• Problem details
Please reproduce the lines from the one containing "Screen dimensions: 1498x812" through the end of the data below exactly as they stand, and omit all pictures.

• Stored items
╔══

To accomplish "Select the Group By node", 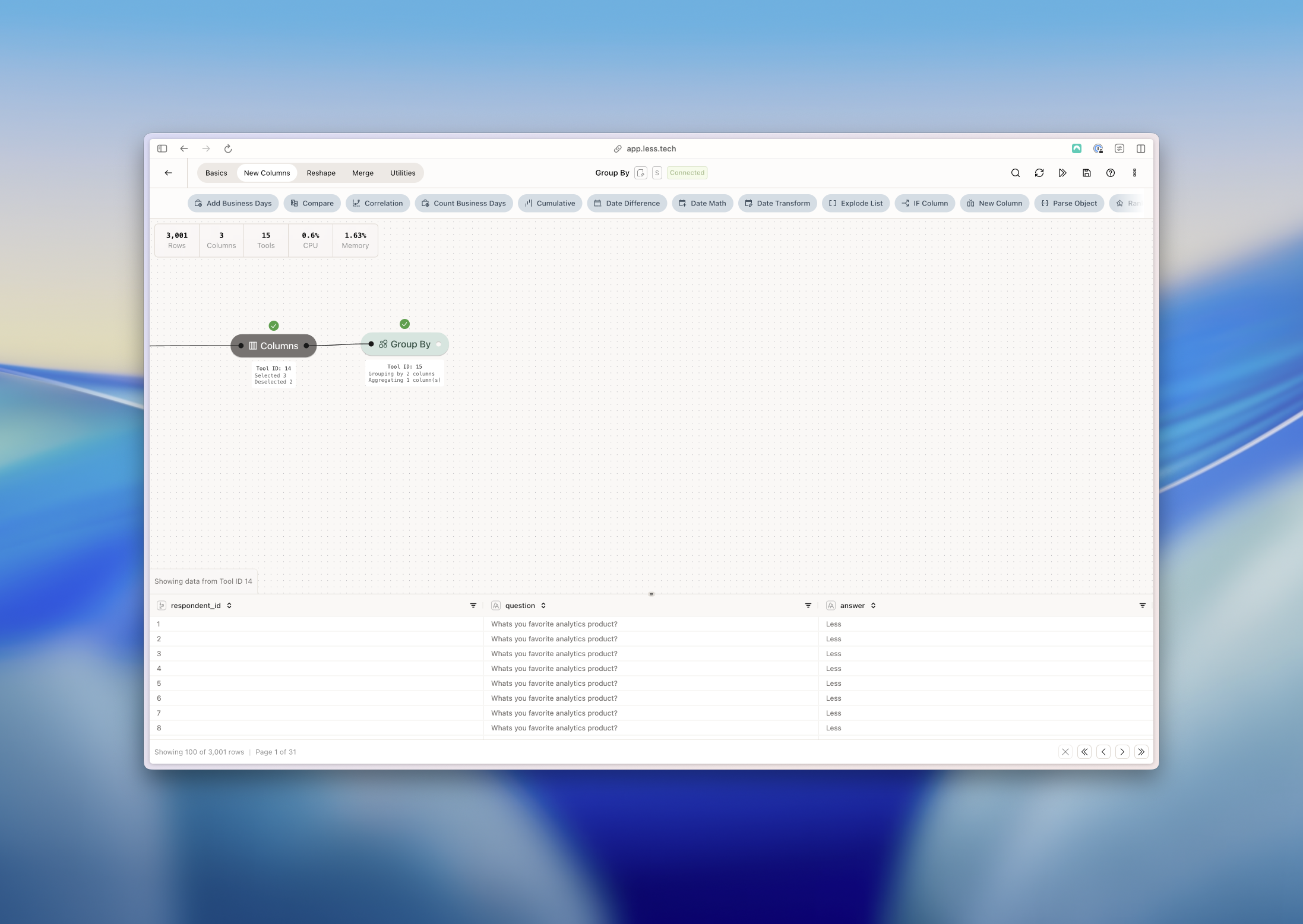I will [405, 344].
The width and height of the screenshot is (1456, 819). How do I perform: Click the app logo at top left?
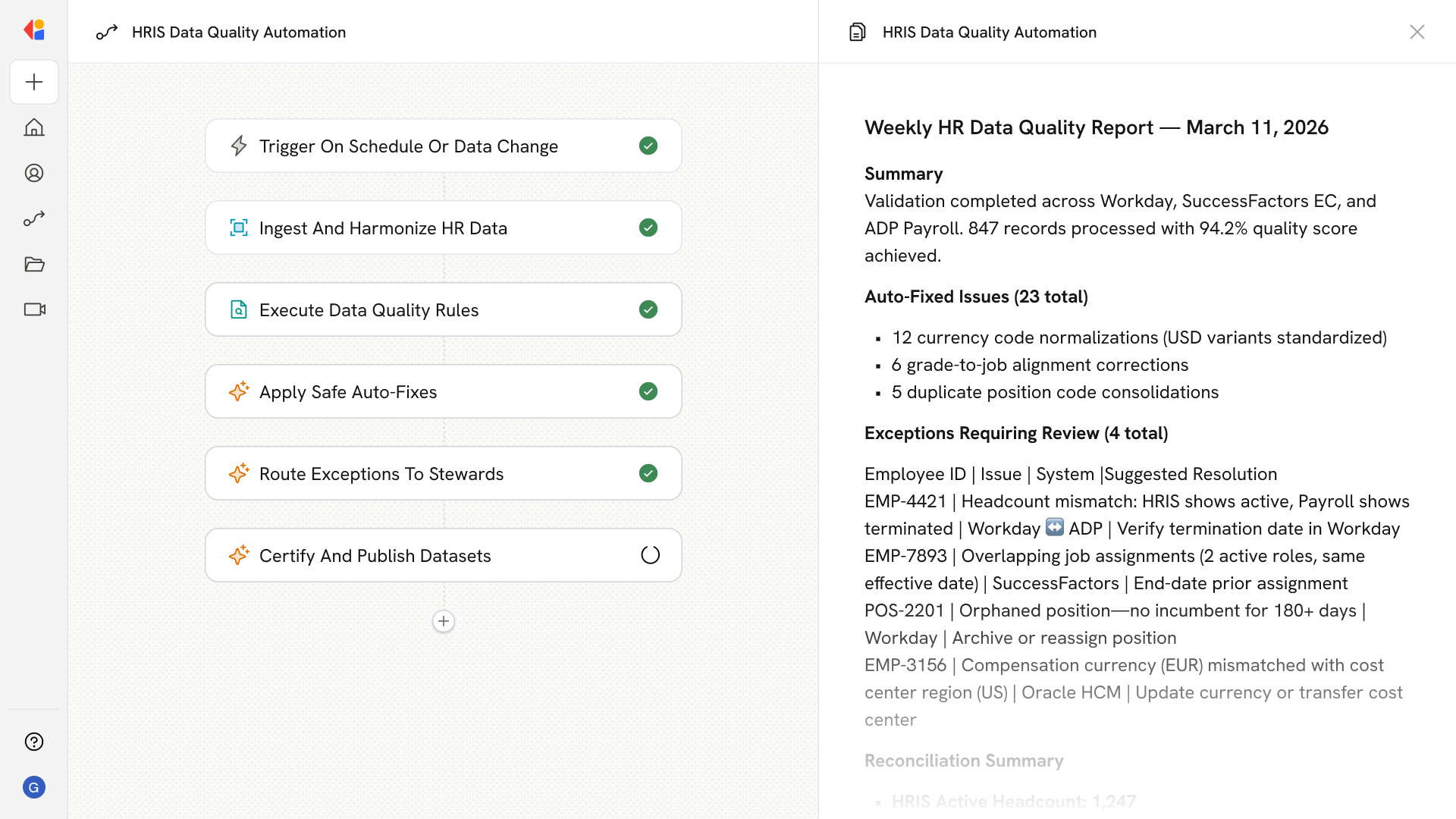pyautogui.click(x=34, y=30)
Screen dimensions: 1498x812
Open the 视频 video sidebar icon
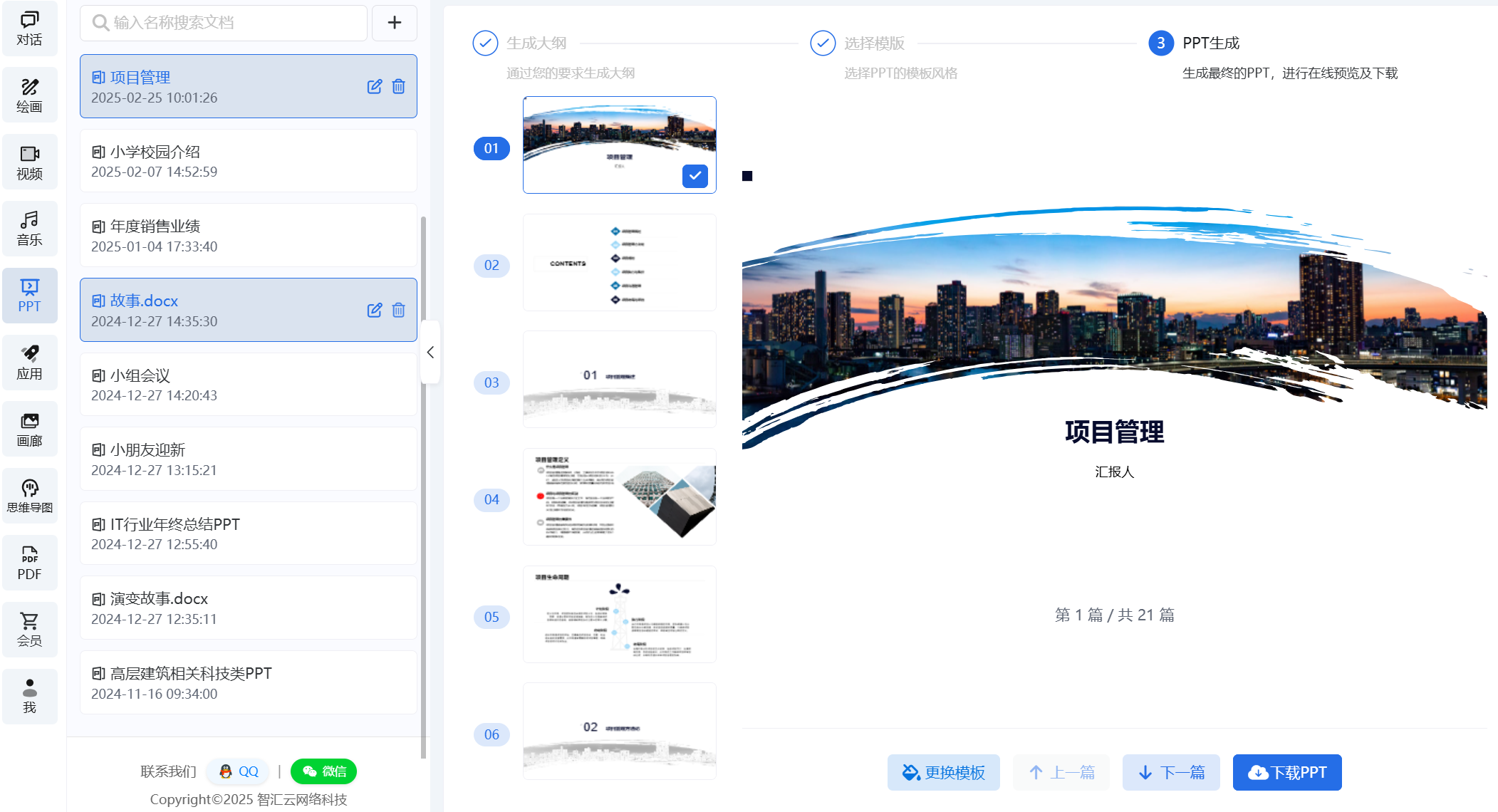pyautogui.click(x=29, y=162)
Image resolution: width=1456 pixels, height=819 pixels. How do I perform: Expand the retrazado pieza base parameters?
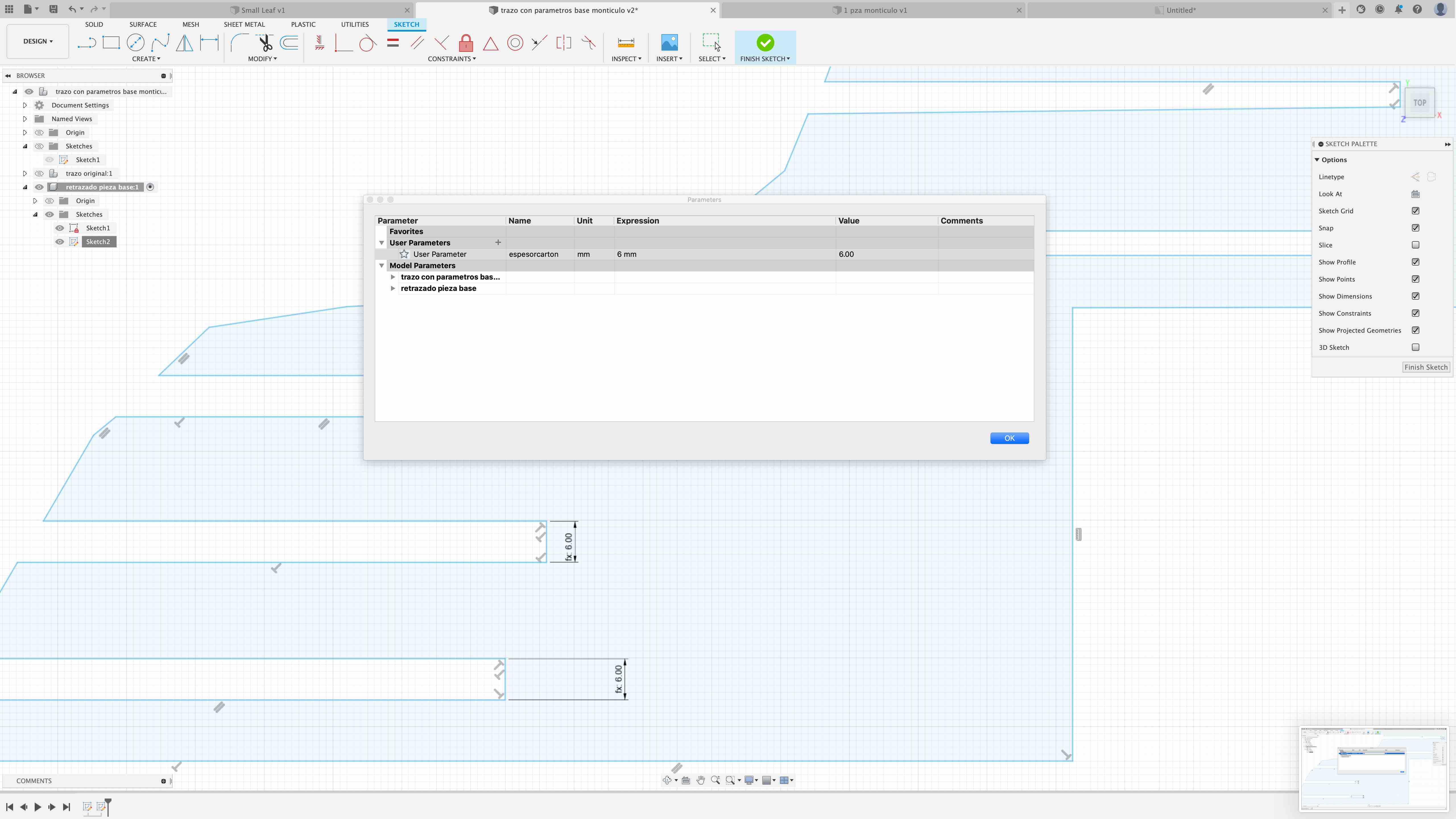coord(393,288)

╚══

• Solution to this task
Screen dimensions: 1498x812
Open the 视频 video sidebar icon
pyautogui.click(x=29, y=162)
Image resolution: width=1456 pixels, height=819 pixels. How do I perform: Expand the retrazado pieza base parameters?
coord(393,288)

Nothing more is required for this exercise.